Dans les couloirs d’Airtel Gabon, leader de la téléphonie mobile dans le pays, une réalité sombre et préoccupante persiste depuis des années, sous les yeux d’un ministère du Travail étrangement silencieux. Plusieurs Gabonais y travaillent depuis plus de 15 ans, non pas en tant qu’employés à part entière, mais comme « prestataires », soumis à des contrats précaires, renouvelables tous les trois mois, sans couverture maladie, et pour des salaires dérisoires.
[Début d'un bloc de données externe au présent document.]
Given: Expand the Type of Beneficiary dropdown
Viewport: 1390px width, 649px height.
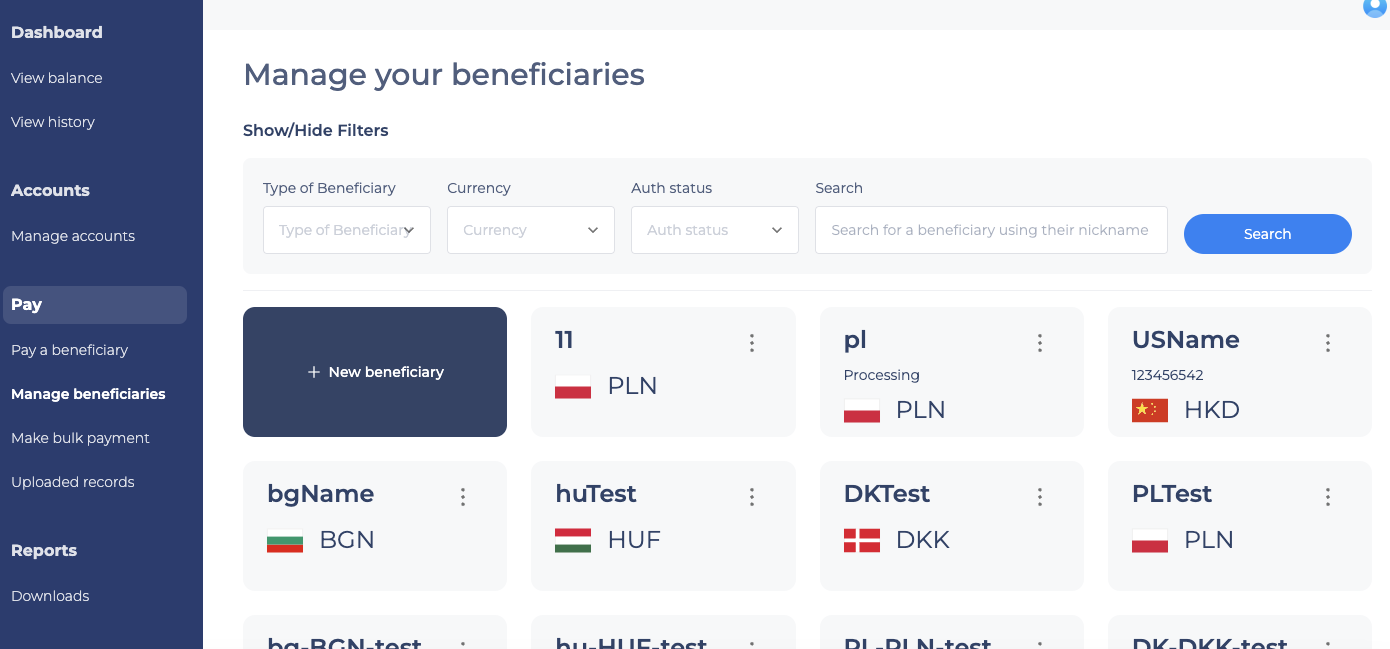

Ces travailleurs, essentiels au bon fonctionnement et à la rentabilité de l’entreprise, sont en réalité fournis par des sociétés de sous-traitance. Un système bien huilé qui permet à Airtel de se décharger de ses responsabilités sociales et de contourner les obligations prévues par le Code du travail gabonais. Pourtant, ces « prestataires » effectuent les mêmes tâches que les employés permanents, souvent avec plus d’ancienneté et d’expertise.
Plus inquiétant encore : toute tentative de revendication des droits ou d’amélioration des conditions de travail se solde systématiquement par des licenciements arbitraires. Certains ont été remerciés après plus de 10 ans de service sans indemnités ni reconnaissance. Une répression qui s’apparente à une stratégie de dissuasion et de musellement des voix discordantes.
Comment le ministère du Travail peut-il rester passif face à cette exploitation manifeste ? Le silence de l’État gabonais sur ce dossier soulève des interrogations légitimes : complicité tacite ou simple négligence ?
Il est temps que l’État gabonais fasse appliquer les lois de la République dans toutes les sphères de l’économie, y compris chez les géants de la téléphonie.